• [READING PASSAGE]:

Caches / Nodes / Alerts

Use this display to view cache and node utilization hot spots and currently active alerts. Observe how much capacity is taken from memory and how much is taken from consumption. Identify caches and nodes that are slow due to a shortage of capacity or memory. Verify nodes are configured properly (using the mouseover tool-tip). View time-ordered list of current alerts in the cluster.

Fields and Data:
	Total Nodes	Total number of nodes being monitored, including storage enabled nodes, client nodes, and management (JMX) nodes.
	Storage	Total number of nodes in the cluster which have storage enabled for any cache. This value is equal to the total nodes when replicated caches are being used. The number is less when only distributed cache types are utilized.
	Clients	Total number of nodes in the cluster which do not have storage enabled for any cache. These are usually process nodes, proxy nodes, extend nodes, or MBean server nodes.
	Caches	Total number of caches in the cluster.
	Version	Version of Oracle Coherence running.

• [INFORMATION PROVIDED]:
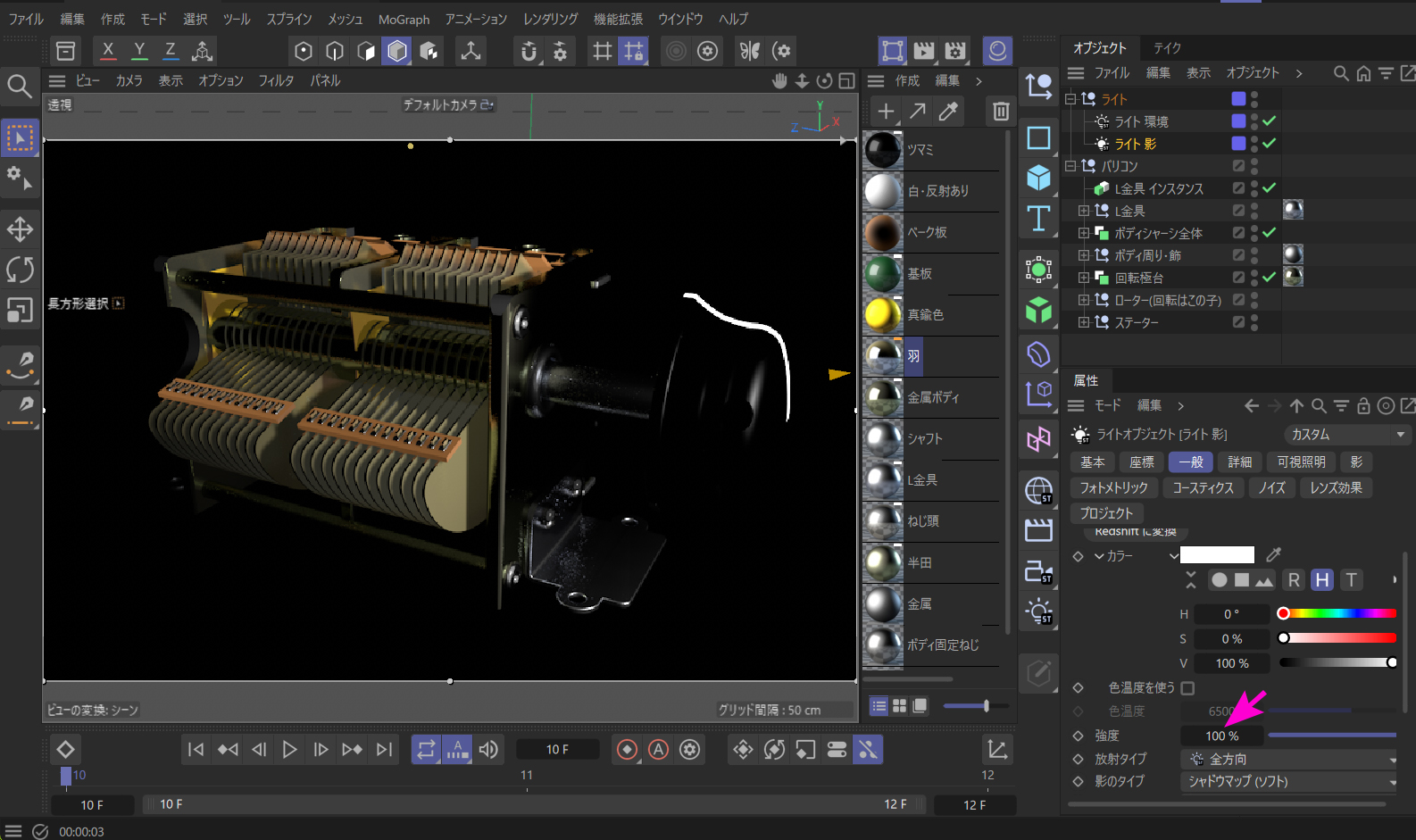
Task: Click the Play forward button
Action: pyautogui.click(x=289, y=750)
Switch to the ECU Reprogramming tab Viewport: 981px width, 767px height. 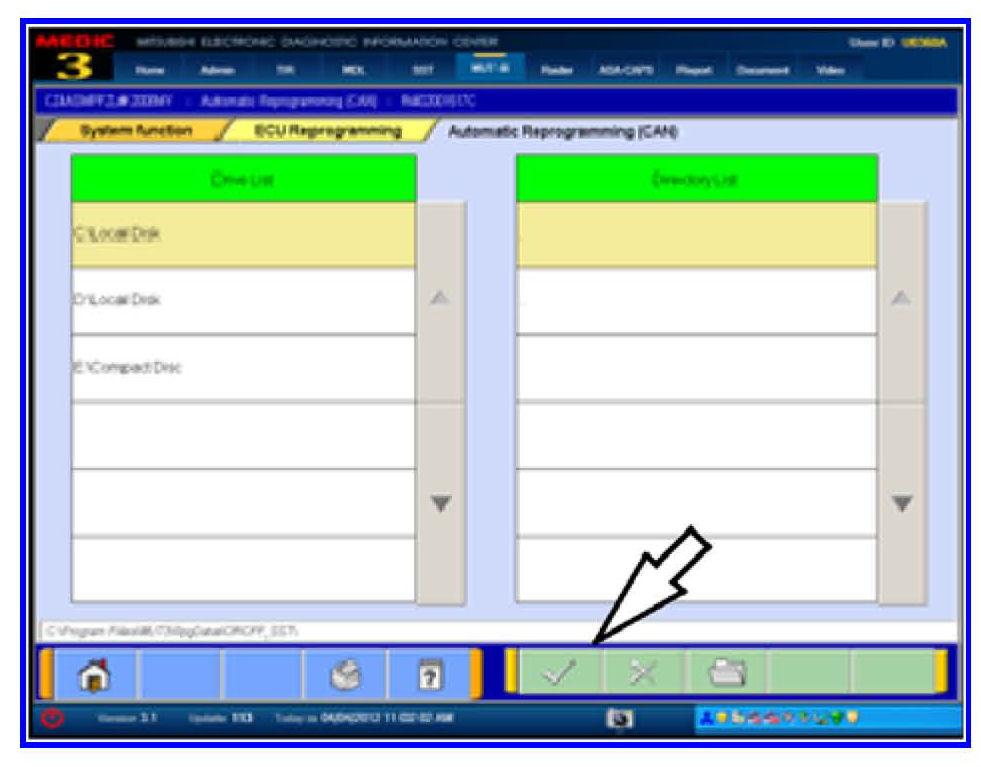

• [CHALLENGES]:
a) In the Caches / Nodes / Alerts passage, reproduce the wording verbatim from "Caches / Nodes" to "alerts in the cluster.".
b) Translate this sentence from the Caches / Nodes / Alerts passage into Spanish: "Identify caches and nodes that are slow due to a shortage of capacity or memory."
This task set does not use the data.

• [TASK-BY-TASK SOLUTIONS]:
a)
Caches / Nodes / Alerts

Use this display to view cache and node utilization hot spots and currently active alerts. Observe how much capacity is taken from memory and how much is taken from consumption. Identify caches and nodes that are slow due to a shortage of capacity or memory. Verify nodes are configured properly (using the mouseover tool-tip). View time-ordered list of current alerts in the cluster.

b) Identifique las cachés y los nodos que son lentos debido a una escasez de capacidad o de memoria.